COMBINE-lab / salmon

🐟 🍣 🍱 Highly-accurate & wicked fast transcript-level quantification from RNA-seq reads using selective alignment
https://combine-lab.github.io/salmon
GNU General Public License v3.0
776 stars 164 forks source link

Dealing with Polycistronic transcripts #947

Open AlvaroBernardino opened 3 months ago

AlvaroBernardino commented 3 months ago

Hello! Recently I've had to sequence and analyse a RNA-Seq set from T. cruzi RNA. For that, I used Salmon in the alignment-independent mode (aligning to a reference transcriptome). Typical issues aside, I read afterwards that this organism has polycistronic mRNA: The genomic sequence is transcribed into long pre-mRNAs with more than one transcript before being chopped and translated by a specific mechanism. Considering I might have some of these in my dataset, how does Salmon deal with them? Say you have multiple matches for a single read (We used Nanopore sequencing). Is the rest of the read ignored? Is it all mapped and classified? How would I go about dealing with this kinds of reads?

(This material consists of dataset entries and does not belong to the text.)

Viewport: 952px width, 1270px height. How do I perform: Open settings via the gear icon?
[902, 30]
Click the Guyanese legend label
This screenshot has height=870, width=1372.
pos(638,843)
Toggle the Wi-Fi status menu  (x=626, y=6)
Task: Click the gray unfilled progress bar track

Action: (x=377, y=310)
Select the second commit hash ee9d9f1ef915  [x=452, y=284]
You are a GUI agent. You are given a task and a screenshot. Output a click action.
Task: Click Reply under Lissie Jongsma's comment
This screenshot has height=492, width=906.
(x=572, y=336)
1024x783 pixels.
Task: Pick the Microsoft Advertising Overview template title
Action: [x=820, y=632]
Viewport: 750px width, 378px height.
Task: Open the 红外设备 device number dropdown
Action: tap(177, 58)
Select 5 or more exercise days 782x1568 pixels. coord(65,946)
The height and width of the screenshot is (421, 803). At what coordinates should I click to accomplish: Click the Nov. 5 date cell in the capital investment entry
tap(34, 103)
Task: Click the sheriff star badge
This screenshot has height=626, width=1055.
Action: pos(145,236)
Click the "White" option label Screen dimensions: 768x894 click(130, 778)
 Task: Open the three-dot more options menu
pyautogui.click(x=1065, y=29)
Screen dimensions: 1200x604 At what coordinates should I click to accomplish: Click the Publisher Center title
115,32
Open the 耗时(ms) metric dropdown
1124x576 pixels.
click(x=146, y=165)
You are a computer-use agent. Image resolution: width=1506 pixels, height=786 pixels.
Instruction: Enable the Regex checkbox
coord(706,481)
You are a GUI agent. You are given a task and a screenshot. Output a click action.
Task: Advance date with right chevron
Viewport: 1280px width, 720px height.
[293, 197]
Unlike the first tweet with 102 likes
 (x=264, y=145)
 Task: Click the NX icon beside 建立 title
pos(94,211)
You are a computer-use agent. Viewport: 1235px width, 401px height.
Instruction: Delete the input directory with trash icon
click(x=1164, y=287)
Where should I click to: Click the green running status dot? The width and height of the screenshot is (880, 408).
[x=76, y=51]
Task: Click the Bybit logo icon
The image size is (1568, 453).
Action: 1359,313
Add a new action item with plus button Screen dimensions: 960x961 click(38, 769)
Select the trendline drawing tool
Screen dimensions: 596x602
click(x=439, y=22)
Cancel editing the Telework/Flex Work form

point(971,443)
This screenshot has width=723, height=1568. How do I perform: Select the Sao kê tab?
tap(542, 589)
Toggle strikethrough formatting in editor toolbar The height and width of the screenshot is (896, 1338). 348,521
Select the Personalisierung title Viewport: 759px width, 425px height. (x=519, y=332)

marija-kra commented 3 months ago

Hi @AlvaroBernardino,

I also work on organisms within that group (Trypanosoma and Leishmania species), and I can confirm that when using RNAseq with these organisms, it's not an issue, because what you get is the same as for any other conventional organism, i.e. UTRs + CDS, so their polycistronic transcription should not be an issue.

I hope this helps!